Klarspråk i utvikling av digitale tjenester
Plain Language Workshop Template
How I transformed Digdir's static plain language guide into a digital workshop tool that reduces cognitive load and makes team self-sufficient.
Role: UX Research, UX& UI Designer.
Team: 2 members (myself as the sole designer)
Platform: Miro
From static PDF to digital practise
Digdir's plain language guidelines help public sector teams create services that people more easily understand.
But in practice, the guide existed only as a static PDF — long, dense, and designed for physical workshops.
Many teams were already trying to use it digitally by pasting pages into Miro.
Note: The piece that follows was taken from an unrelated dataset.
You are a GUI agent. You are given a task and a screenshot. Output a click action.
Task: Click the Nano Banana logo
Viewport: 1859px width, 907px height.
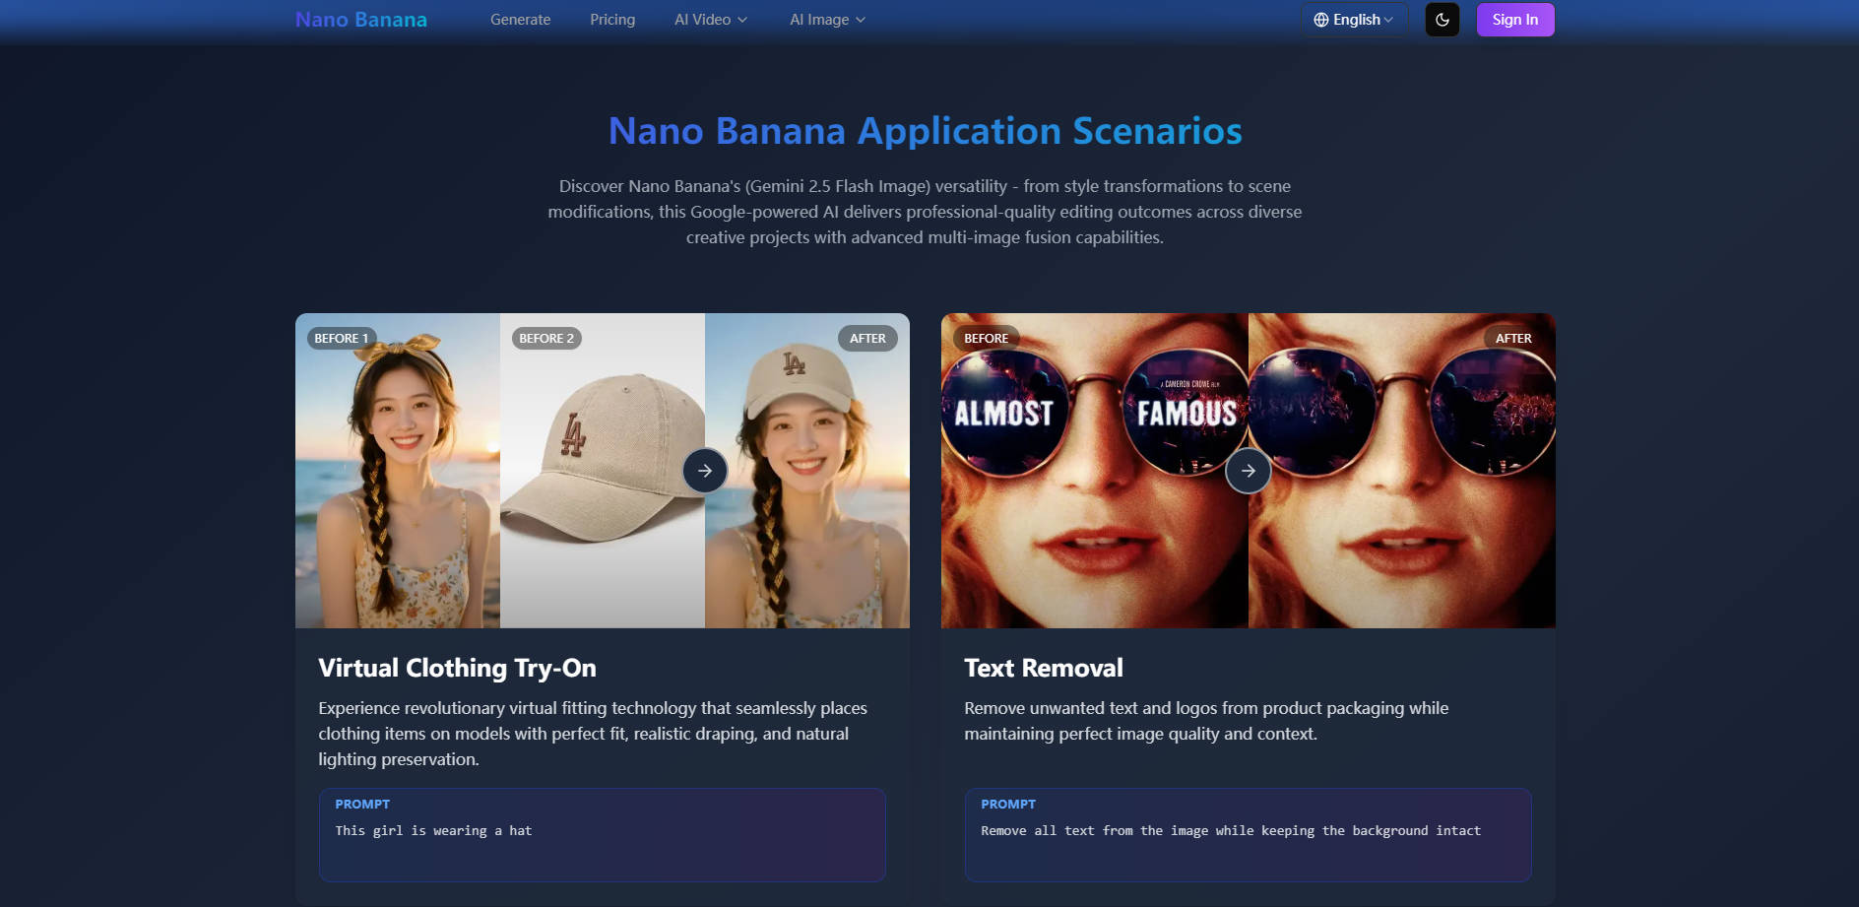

The result: cluttered boards, unclear structure, and heavy reliance on a facilitator to "translate" the material.

Why this matter?
If a tool meant to support clarity creates confusion, it will be used too late or not at all.
How might we transform a text-heavy, static PDF into a workshop-ready digital template that:
→ reduces cognitive load
→ supports hybrid teams
→ guides action without long explanations
→ and preserves the integrity of Digdir's methodology?
Faster workshop start
Participants began working immediately
Lower facilitator load
sessions became participant-led
Clear reusable outputs
structured sticky-note logic
Better hybrid collaboration
equal participation remotely + in-room
Plain language became practice
not theory
1
Observe first — don't guess
Before designing anything new, I imported the PDF into Miro with minimal tweaks. I wanted to see how the format behaved digitally — not how I thought it behaved.

Testing insights
No time estimates → users unsure when to stop
No ready sticky notes → hesitation around contribution
Facilitator narrated every step → participants waited instead of acting
Heavy text blocked momentum
Activities felt conceptual, not actionable
Conclusion: The content wasn't the problem. The delivery format was.
2
Define — What actually needs to change?
When mapping insights, new patterns emerged:
unclear affordances (type or sticky note?)
ambiguous color meaning
long descriptions required constant explanation
participants couldn't self-guide
facilitator script too long for live use

This led to a guiding design principle:
Reduce friction. Increase clarity. Keep the method intact.
3
Prototype 2 — Structure improved, new friction surfaced
I introduced:
✓ Time estimates
✓ Agenda
✓ Basic facilitator guidance

Navigation improved — but new problems appeared: sticky-note usage still unclear, color-coding misunderstood, descriptions still too heavy, facilitator overwhelmed.
4
Minimal text
Each activity reduced to 1–2 short lines:
What we do
Why it matters
Expected outcome
→ Participants acted immediately
Hidden facilitator guidance
A small facilitator-only layer sits below the board. Can be reviewed before workshop → removed before session.
→ The board becomes participant-led
Structured sticky-note logic
Not per person — per activity. I tested formats: multicolor for comparison, one color for shared focus, fixed placement grids.
→ Outputs became clean and predictable
Visual identity → UX tool
Brand alignment made the board feel official and trustworthy. UI spacing and structure served as onboarding — without more text.
→ Trust from first glance
5
Testing Again — Validating Flow
We repeated think-aloud testing.

Results
✓ Participants started working instantly
✓ Flow felt intuitive
✓ Facilitator shifted from narrator → supporter
✓ Conversations focused on solving, not interpreting
✓ Template "got out of the way"
The final Miro template enables teams to:
run workshops digitally without printing
understand purpose at a glance
separate physical vs digital activities
collaborate across locations
apply plain language as a live practice
Teams no longer need a translator. They simply begin.
What I learned
Observe real behavior early
Even two think-aloud tests revealed friction the PDF alone never showed.
Structure drives collaboration
Micro-instructions + sticky-note logic move teams from waiting → doing
Facilitator support should be invisible
Prep belongs backstage so participants can lead the flow.
Hybrid teams need explicit affordances
Clear visual cues ensure everyone works at the same pace.
Next steps
Public sector design rarely moves in straight lines — it matures through iterations.
This project taught me the value of small, strategic decisions that reduce cognitive load and invite collaboration.
My next steps are to continue testing, refine facilitator/participant modes, and support Digdir in publishing the template for national use.